__Exercise passage__

▽

200 sex assault cases pass prosecution deadline before LAPD tested DNA kits

The cases are part of a backlog of 7,000 DNA kits that the department has not tested, according to an audit by City Controller Laura Chick. Police say they don’t have enough money.

By Richard Winton
October 21, 2008

As many as 200 potential sexual assault cases have gone without prosecution because Los Angeles police officials failed to meet legal deadlines to test DNA evidence that might have identified a suspect, according to a city audit released Monday.

The audit was the second critical assessment of LAPD forensic work in as many weeks. A confidential report obtained by The Times last week disclosed shoddy work by the department’s fingerprint experts that had falsely implicated people in crimes.

Chief William J. Bratton said late Monday that he had set up a task force to examine the Scientific Investigations Division, which oversees the department’s fingerprint analysis unit and DNA lab. He said he had asked the FBI and Los Angeles County district attorney’s office to join the task force probe.

△

__Required action 1__
Return the part of the LAPD DNA backlog article that begins with the words "Chief William J." and ends with "task force probe.".
__Required action 2__
Name every person the LAPD DNA backlog article mentions by name.
__Required action 3__
Write what comes next in the LAPD DNA backlog article, picking up after its final sentence.
The records that follow were taken from a separate source.

__Extracted entries__
▽

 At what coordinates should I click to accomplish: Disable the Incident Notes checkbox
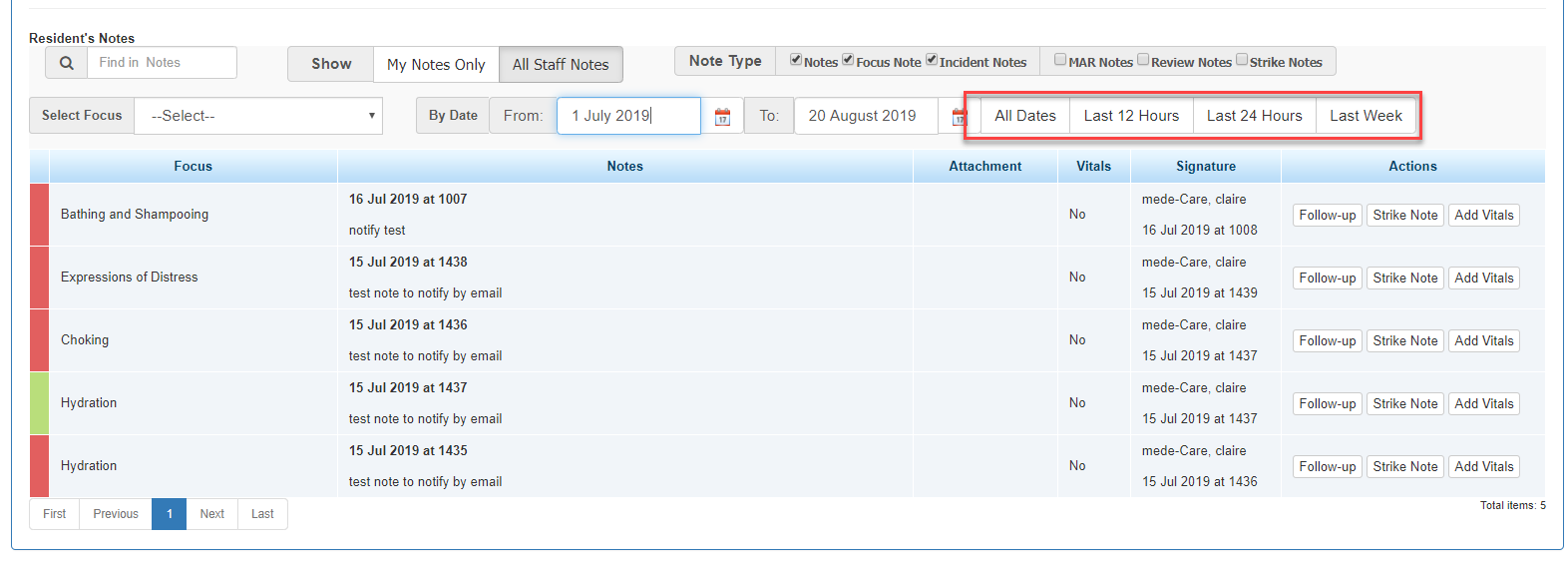coord(932,60)
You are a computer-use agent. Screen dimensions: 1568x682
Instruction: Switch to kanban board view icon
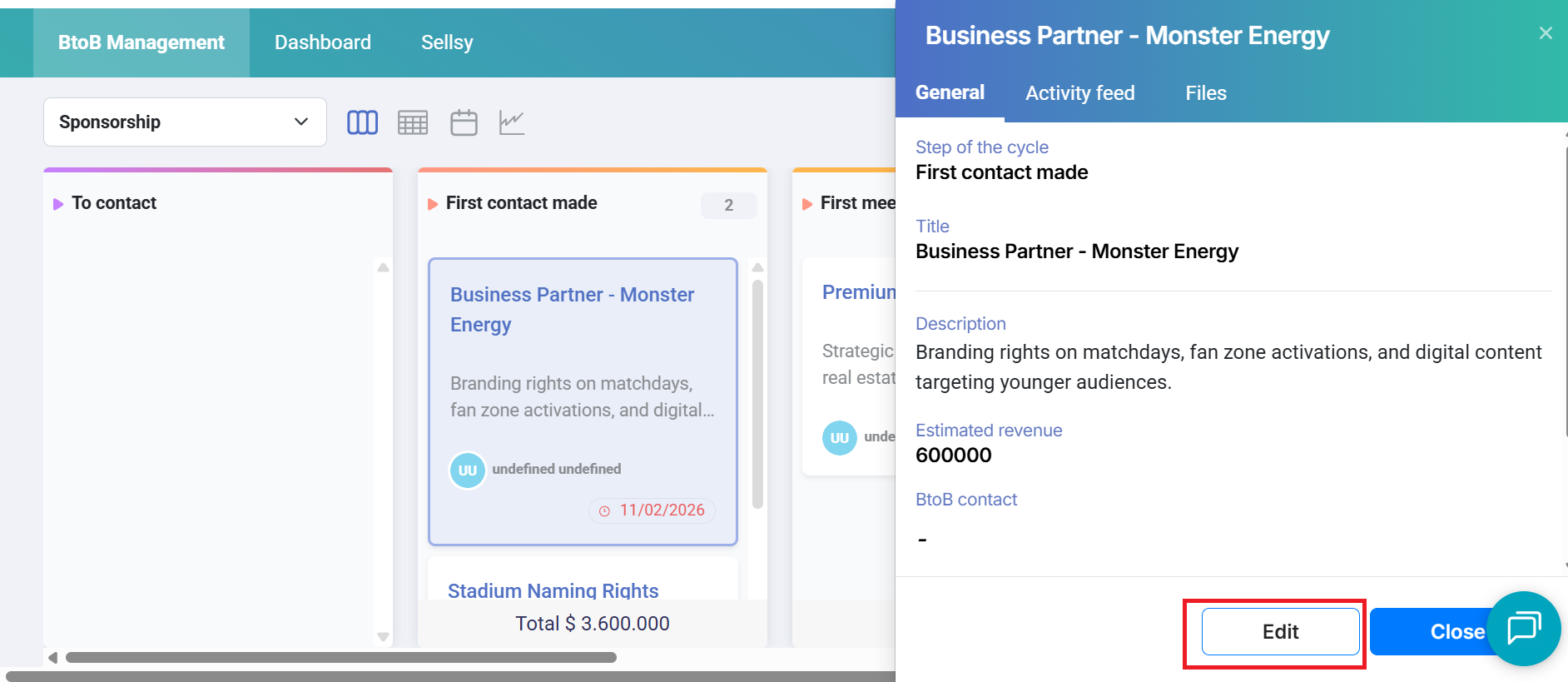pos(362,122)
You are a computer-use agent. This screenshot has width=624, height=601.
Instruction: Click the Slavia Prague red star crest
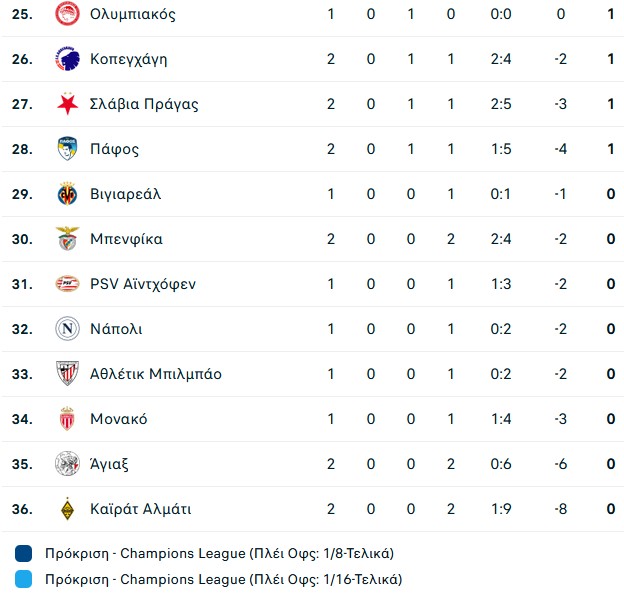67,104
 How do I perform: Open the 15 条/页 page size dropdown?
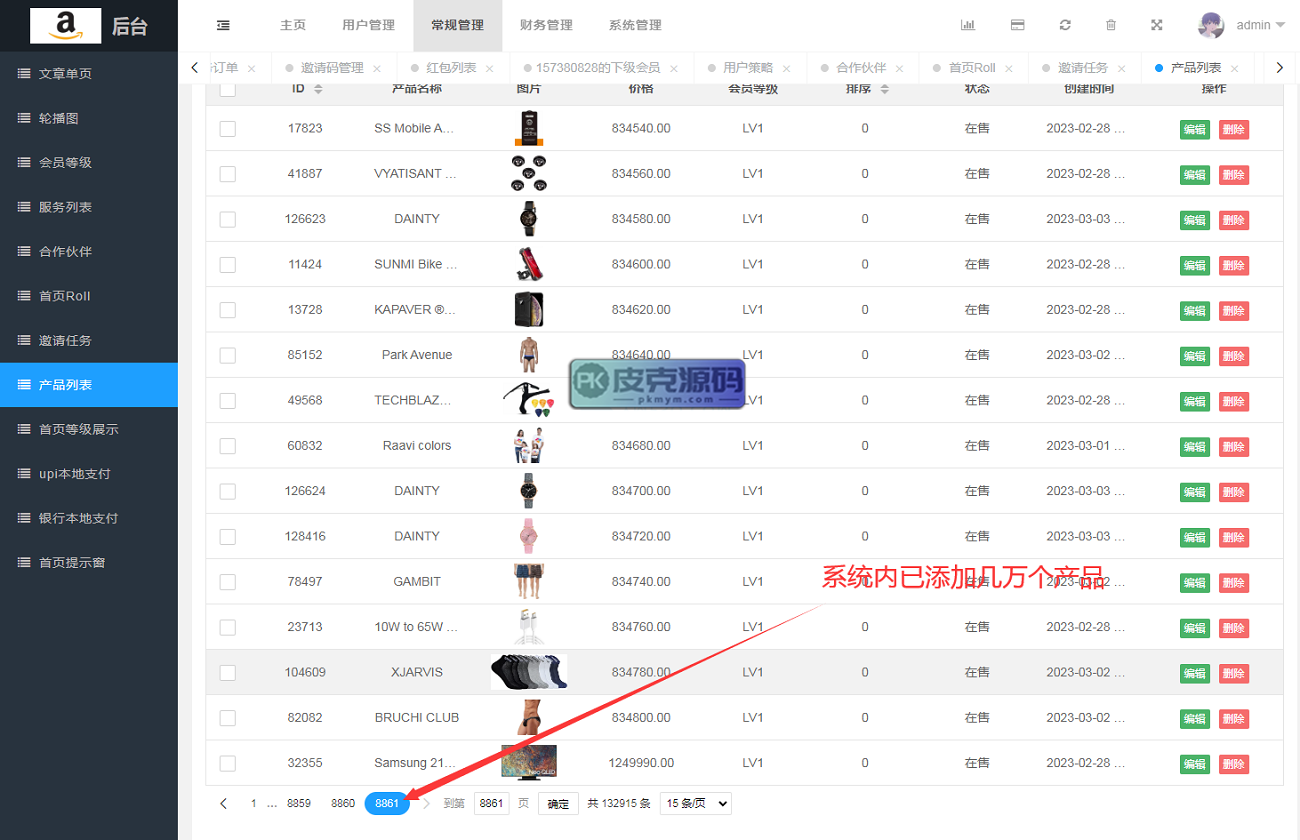695,804
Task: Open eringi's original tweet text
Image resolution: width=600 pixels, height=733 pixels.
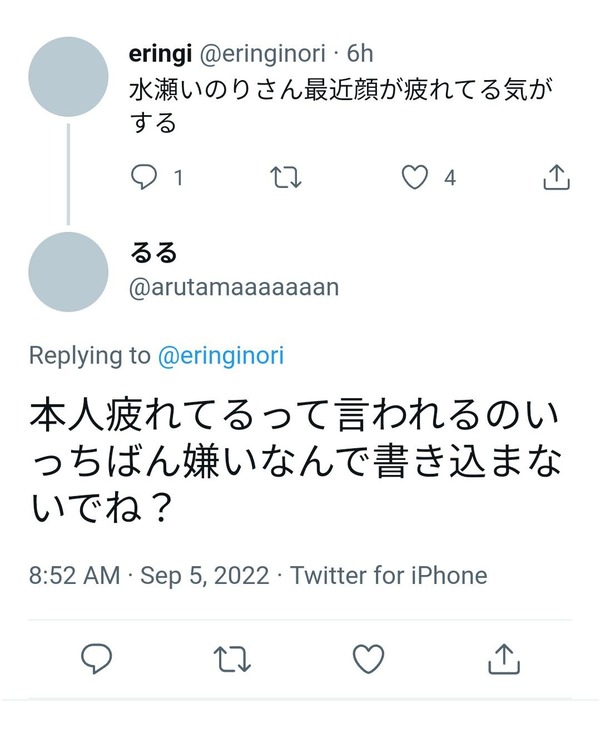Action: [x=340, y=106]
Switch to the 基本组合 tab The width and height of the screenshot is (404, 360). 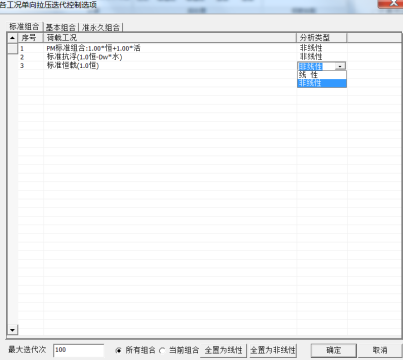[61, 27]
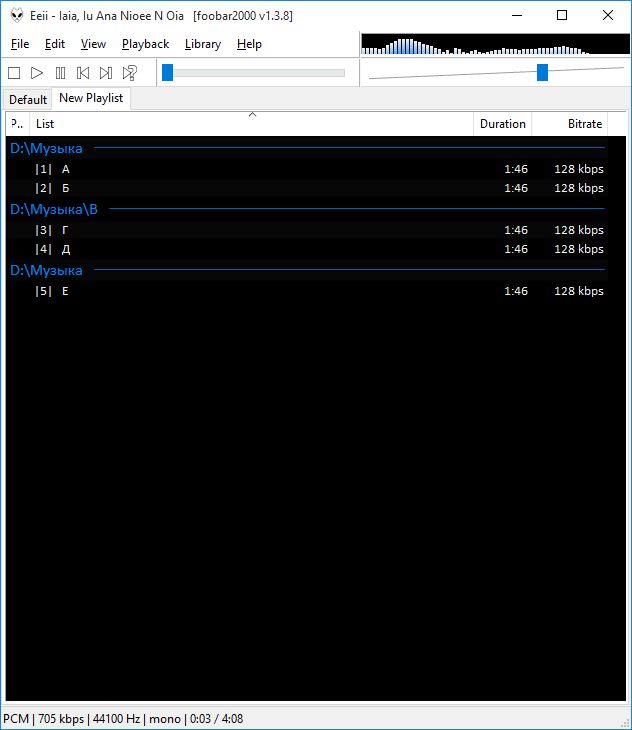Switch to the Default playlist tab
Viewport: 632px width, 730px height.
click(28, 99)
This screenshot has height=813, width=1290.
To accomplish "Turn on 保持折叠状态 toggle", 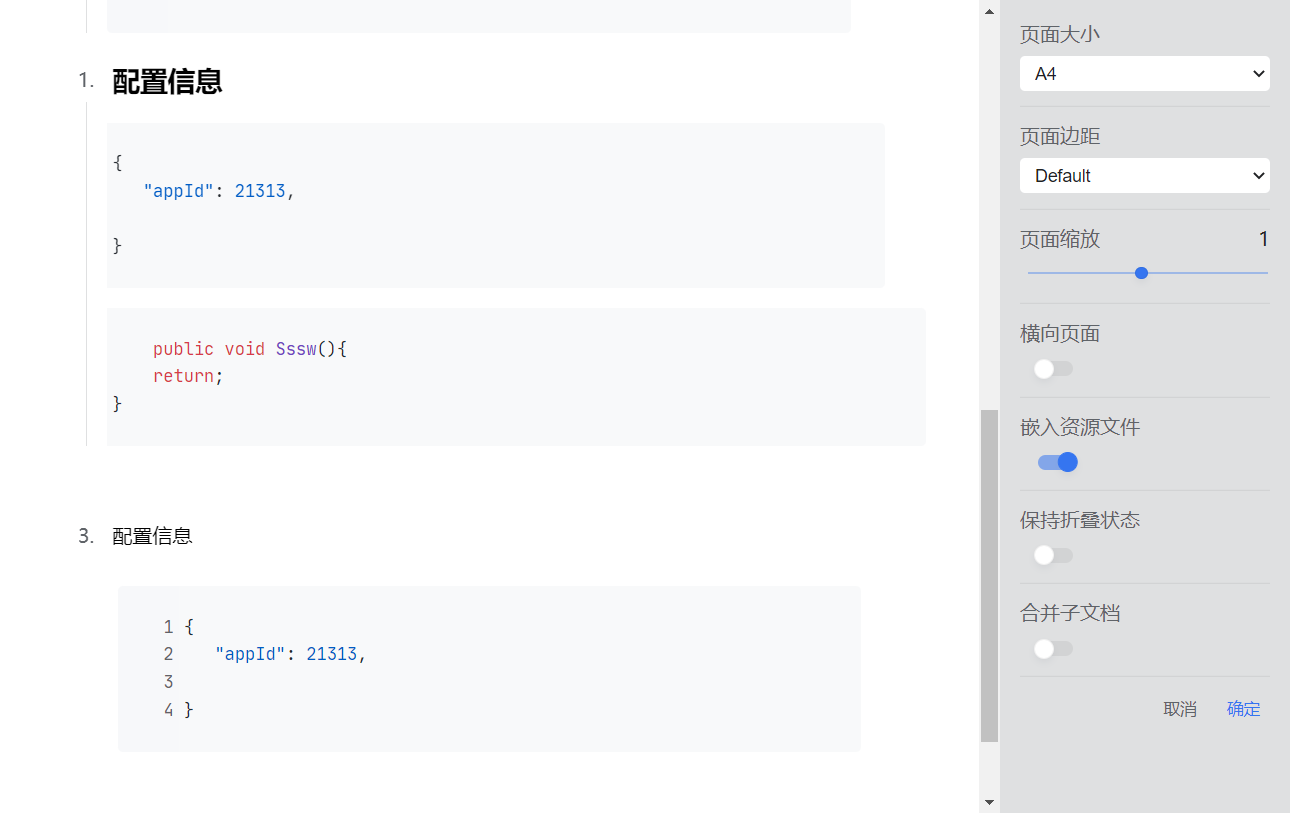I will (x=1054, y=555).
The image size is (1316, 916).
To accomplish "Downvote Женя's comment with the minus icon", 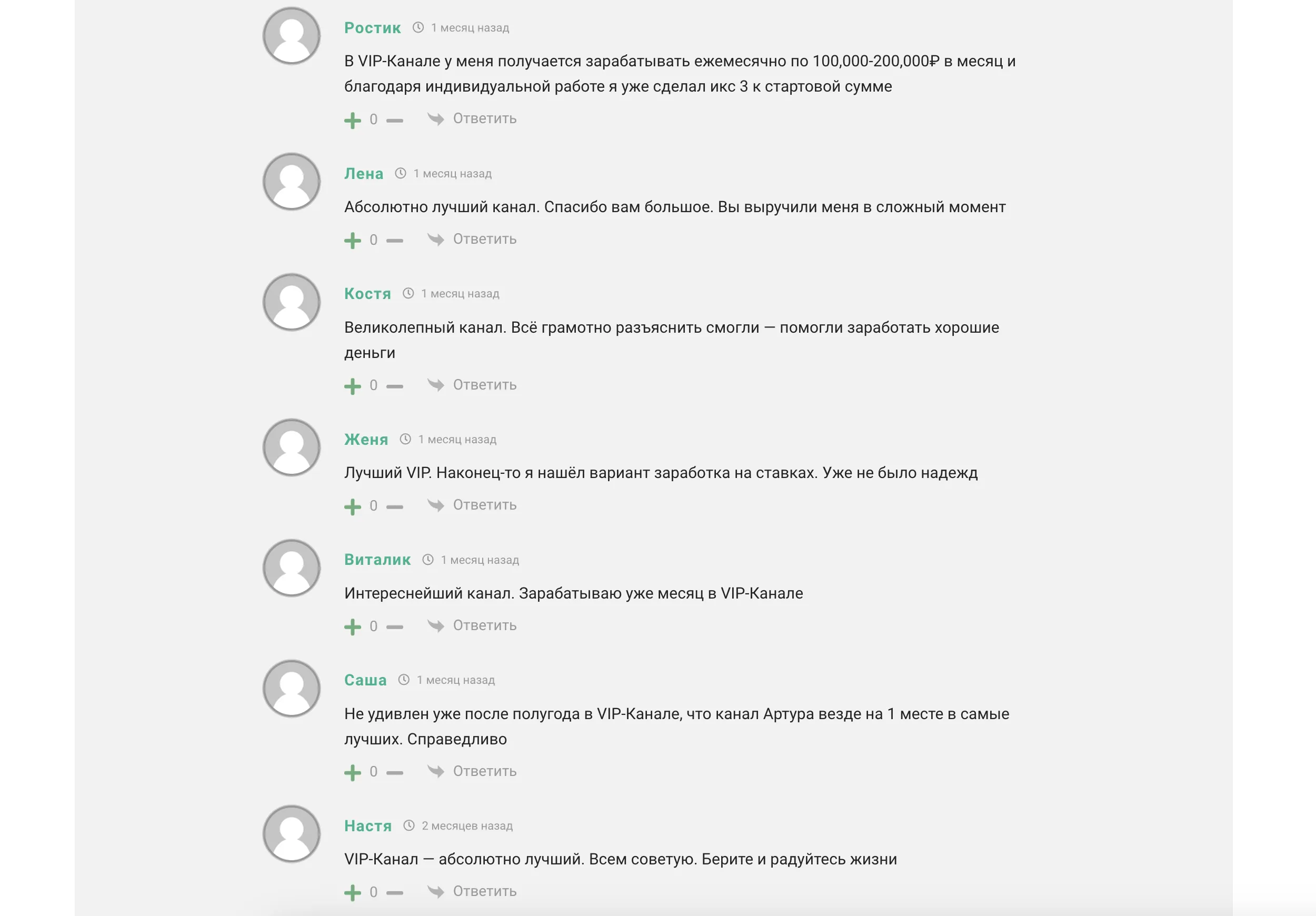I will 394,507.
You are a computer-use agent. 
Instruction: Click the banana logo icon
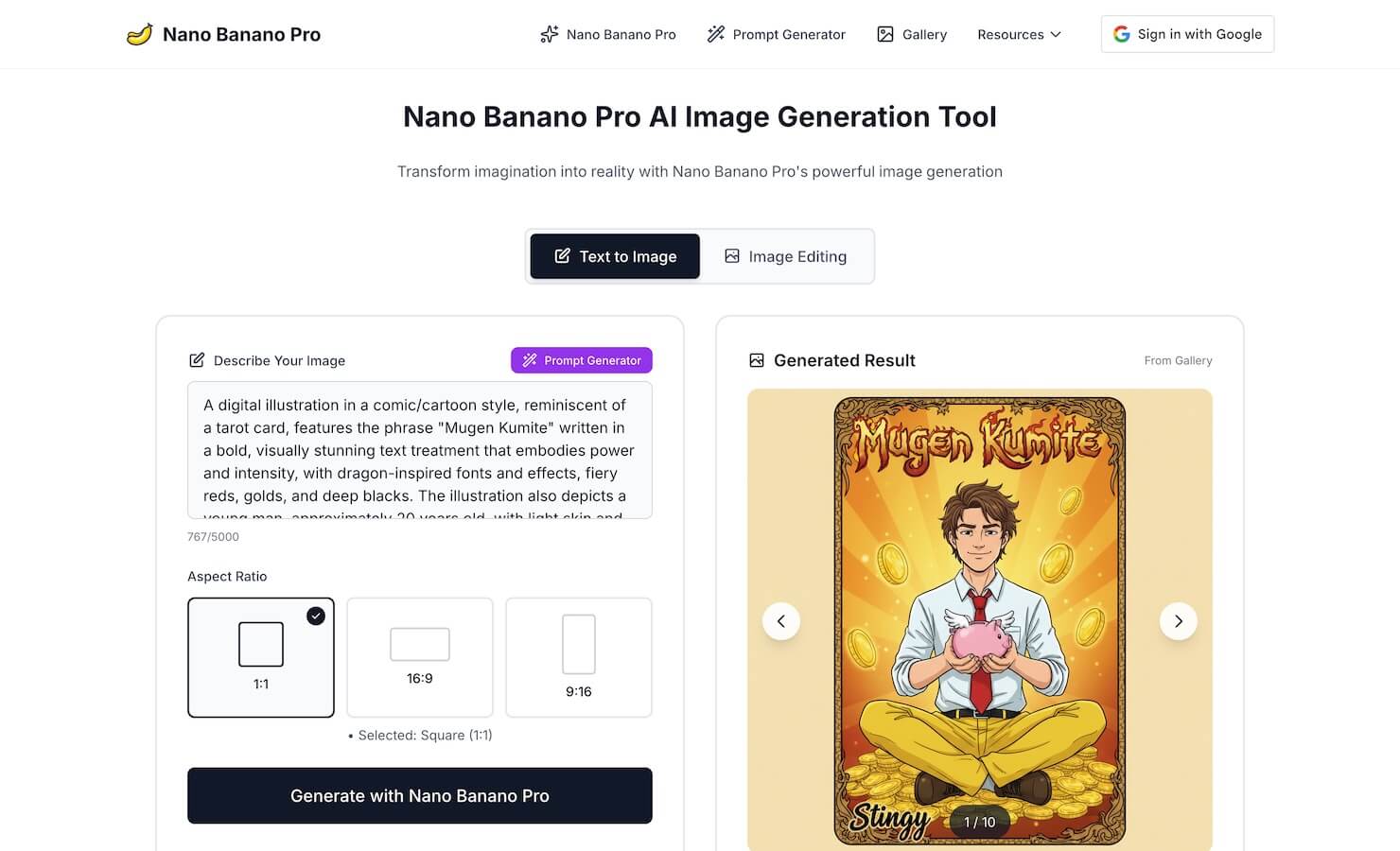[x=141, y=34]
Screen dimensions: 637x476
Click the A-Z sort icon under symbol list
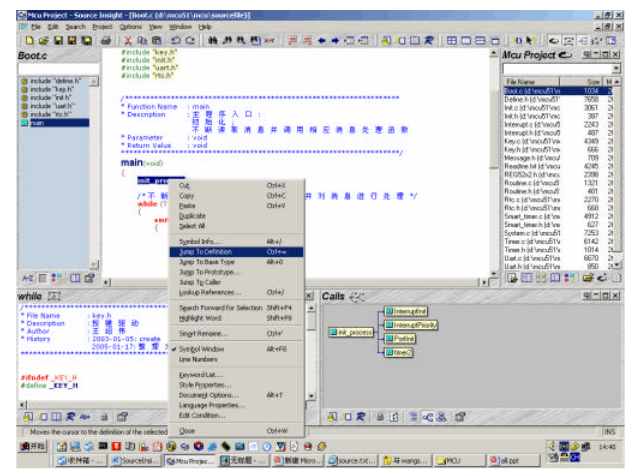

△

__Answer box 1__
Chief William J. Bratton said late Monday that he had set up a task force to examine the Scientific Investigations Division, which oversees the department’s fingerprint analysis unit and DNA lab. He said he had asked the FBI and Los Angeles County district attorney’s office to join the task force probe.

__Answer box 2__
Laura Chick, Richard Winton, William J. Bratton

__Answer box 3__
“You hired me as chief of police to manage the department day to day. But you also hired me for when a crisis occurs and they will occur,” Bratton said. “When it occurs, the idea is to quickly get in and assess what is wrong.”

According to the audit by City Controller Laura Chick’s office, the LAPD has a backlog of 7,000 sexual assault test kits that have not been examined. Of those cases, 217 are beyond the 10-year statute in which to prosecute the crimes, according to the report.

Each kit, officials say, contains a potential genetic road map to the perpetrator of a crime.

“Sometimes I find problems as city controller that simply defy explanation,” Chick said at a news conference. “It is beyond disturbing that the thousands of victims who have undergone the invasive ordeal of [submitting to] these tests do not even know that their evidence is still untested.”